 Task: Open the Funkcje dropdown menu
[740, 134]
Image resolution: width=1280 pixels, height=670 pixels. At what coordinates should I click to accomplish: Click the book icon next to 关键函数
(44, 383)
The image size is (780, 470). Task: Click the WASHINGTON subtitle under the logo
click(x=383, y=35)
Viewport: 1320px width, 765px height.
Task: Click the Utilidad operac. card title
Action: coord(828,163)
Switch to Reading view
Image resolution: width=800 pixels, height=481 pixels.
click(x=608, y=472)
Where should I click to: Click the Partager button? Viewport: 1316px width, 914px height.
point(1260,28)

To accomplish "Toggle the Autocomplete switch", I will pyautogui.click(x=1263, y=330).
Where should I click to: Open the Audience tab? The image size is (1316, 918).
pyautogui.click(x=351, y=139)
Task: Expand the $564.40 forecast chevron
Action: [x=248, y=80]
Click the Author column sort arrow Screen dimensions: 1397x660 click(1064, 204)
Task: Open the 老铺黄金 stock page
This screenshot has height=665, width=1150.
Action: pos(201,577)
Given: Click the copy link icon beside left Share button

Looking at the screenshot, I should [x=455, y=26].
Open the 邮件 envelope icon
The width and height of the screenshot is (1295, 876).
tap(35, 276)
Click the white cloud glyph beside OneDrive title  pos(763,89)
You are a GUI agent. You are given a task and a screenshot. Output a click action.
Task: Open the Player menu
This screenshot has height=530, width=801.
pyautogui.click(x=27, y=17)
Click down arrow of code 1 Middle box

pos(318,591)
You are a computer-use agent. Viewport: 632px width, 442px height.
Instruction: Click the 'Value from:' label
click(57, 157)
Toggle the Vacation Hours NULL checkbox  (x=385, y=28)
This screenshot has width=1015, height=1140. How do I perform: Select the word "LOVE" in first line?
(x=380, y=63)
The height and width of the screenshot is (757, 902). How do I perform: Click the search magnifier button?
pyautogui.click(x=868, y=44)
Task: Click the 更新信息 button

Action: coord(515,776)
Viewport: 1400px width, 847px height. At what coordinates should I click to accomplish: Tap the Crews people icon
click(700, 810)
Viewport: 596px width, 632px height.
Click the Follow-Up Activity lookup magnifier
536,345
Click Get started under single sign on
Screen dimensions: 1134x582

----------

For this exercise, output exactly the lines above from the line with "The image size is (780, 470)." to the line with "Task: Open the 老铺黄金 stock page", counting both, and leave out the rest.

The image size is (780, 470). Task: Click the WASHINGTON subtitle under the logo
click(x=383, y=35)
Viewport: 1320px width, 765px height.
Task: Click the Utilidad operac. card title
Action: coord(828,163)
Switch to Reading view
Image resolution: width=800 pixels, height=481 pixels.
click(x=608, y=472)
Where should I click to: Click the Partager button? Viewport: 1316px width, 914px height.
point(1260,28)

To accomplish "Toggle the Autocomplete switch", I will pyautogui.click(x=1263, y=330).
Where should I click to: Open the Audience tab? The image size is (1316, 918).
pyautogui.click(x=351, y=139)
Task: Expand the $564.40 forecast chevron
Action: [x=248, y=80]
Click the Author column sort arrow Screen dimensions: 1397x660 click(1064, 204)
Task: Open the 老铺黄金 stock page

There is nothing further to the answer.